-2.1- Le contexte historique et juridique national.

A travers l’évolution du Droit français, nous allons peu à peu percevoir l’émergence et la conjugaison des intérêts de l’adoptant et de l’adopté. Nous nous intéressons donc au prononcé du jugement d’adoption,c’est-à-dire à la décision de Droit qui juridiquement institue l’adoption.

-2.1.1- L’adoption disparaît jusqu’en 1789.

Supprimant le culte des ancêtres, supprimant le caractère très domestique de l’adoption romaine centrée autour du foyer dont l’adoption assure la pérennité, le christianisme en sape le fondement primordial, c'est-à-dire religieux ; l'adoption disparaît presque de la vie sociale. A travers l’institution du baptême, l’église catholique donne une ‘’famille’’ aux enfants, y compris aux enfants abandonnés ; ainsi l’adoption ne se trouve plus justifiée. A. FINE écrit 24  : « …parenté par le sang… parenté adoptive ; la première est entachée de la honte attachée à la sexualité, acte ‘’naturel’’ désocialisant, la seconde est valorisée comme acte social par excellence… (cette hiérarchie) … rappelle avec force celle qui opposait dans l’Europe chrétienne médiévale, la parenté spirituelle créée par le baptême, à la parenté charnelle… ce rapprochement montre… que cette représentation à la fois populaire et cléricale des deux parentés est une des formes d’expression de l’opposition universelle nature/culture ». 

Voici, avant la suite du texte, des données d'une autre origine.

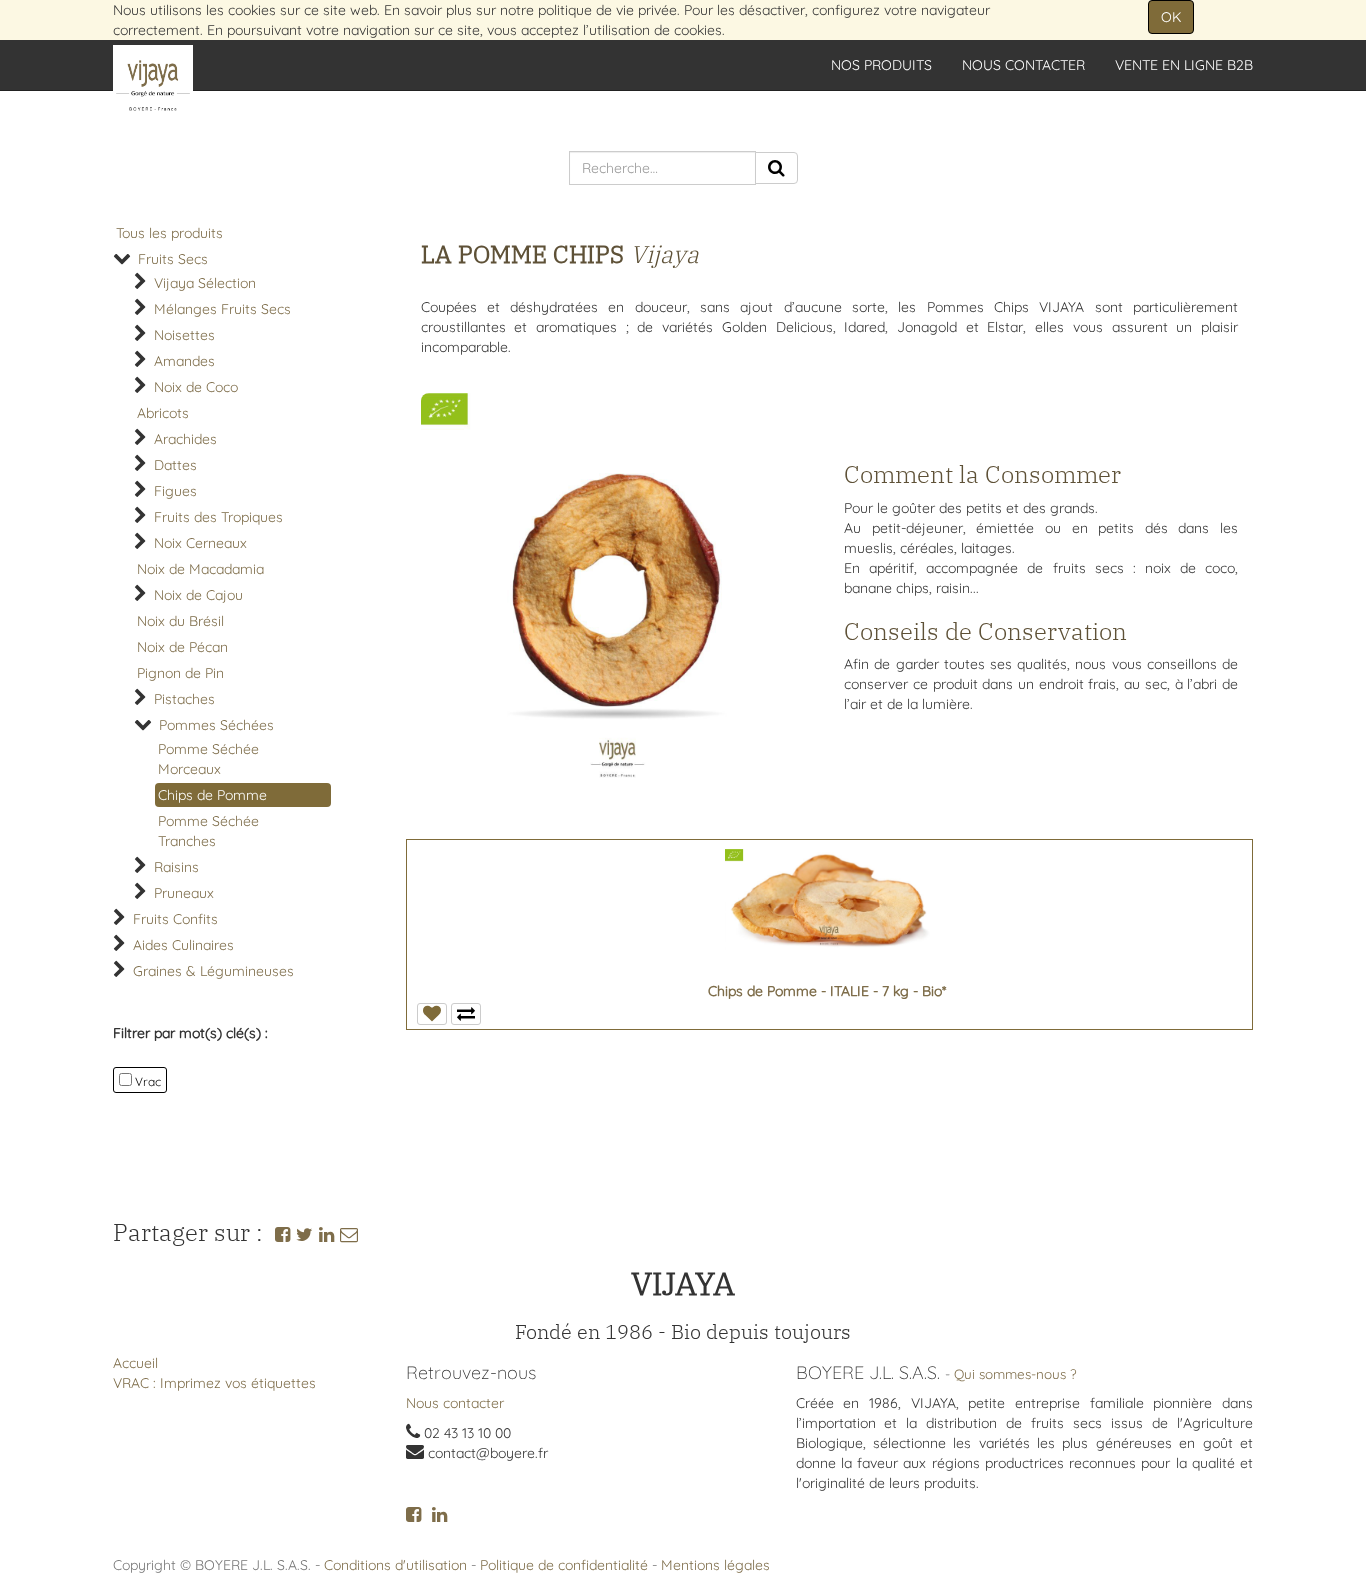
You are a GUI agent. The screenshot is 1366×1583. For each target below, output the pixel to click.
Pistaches (184, 699)
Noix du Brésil (180, 621)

Dans le même temps, la place de l'enfant ne change guère, il reste ce "presque humain" sur lequel l'autre a droit de vie et de mort. Au Moyen Age, le taux de mortalité infantile est très élevé. L'enfant est ce quelque chose de vivant, qui passé le cap des maladies et de la mort accède à l'humanité des hommes adultes pour travailler. Ph. ARIES 25 parle pour cette époque du «sentiment superficiel de l’enfant, appelé ‘’mignotage’’... quand l’enfant était une petite chose drôle. » 26 . De plus, à ce handicap d’être enfant, vient s’ajouter pour certains, un autre handicap : celui d'être bâtard, naturel, (c'est-à-dire fruit du péché de l'homme). A l'exclusion viendra s'ajouter une autre exclusion : l'abandon. JJ. Rousseau (1712 – 1778), abandonné par son père, n’ayant pas connu sa mère, abandonnera lui-même cinq de ses enfants. Ces enfants abandonnés ne verront leur situation évoluer que très lentement. Les enfants, sans filiation, ne sont même pas admis dans les Hôtels-Dieu, et il faudra attendre 1765 pour qu'ils soient traités au moins comme les enfants légitimes. Entre temps, Saint-Vincent de Paul est venu bousculer la conscience de la bourgeoisie et forcer le Roi à intervenir. Malgré cela, le rapport de la société à l'enfance ne change pas beaucoup et ce rapport se mesure à celui de la place que la société fait aux enfants abandonnés. Dans ce contexte, l'adoption n'est pas envisagée et paraît tout à fait impensable.

Ainsi, l’adoption décline au Moyen Age pour quasi disparaître aux XV° et XVI° siècles. Seules subsistèrent les ‘’adoptions’’ faisant de l’héritier, non pas un héritier légitime mais un simple successeur de biens, sans lien de puissance paternelle entre l’adoptant et l’adopté.

Notes
24.

A. FINE. Op. cité. p.6 et 7.

25.

Ph. ARIES. L’enfant et la vie familiale sous l’ancien régime. Paris, Seuil, 1973, p. 6.

26.

Cette thèse est d’ailleurs contestée par C. ROLLET. qui écrit : «En fait, plus qu’on ne l’a cru et contrairement à ce qu’a écrit Philippe ARIÈS, la société médiévale a développé vis-à-vis de l’enfance un ensemble de pratiques et d’attitudes qui témoignent d’une réelle sollicitude à l’égard des petits ». In Les représentations de l’enfant d’hier à aujourd’hui. In  Echanges  n° 95-96. Paris, La documentation française, Septembre-décembre 1999.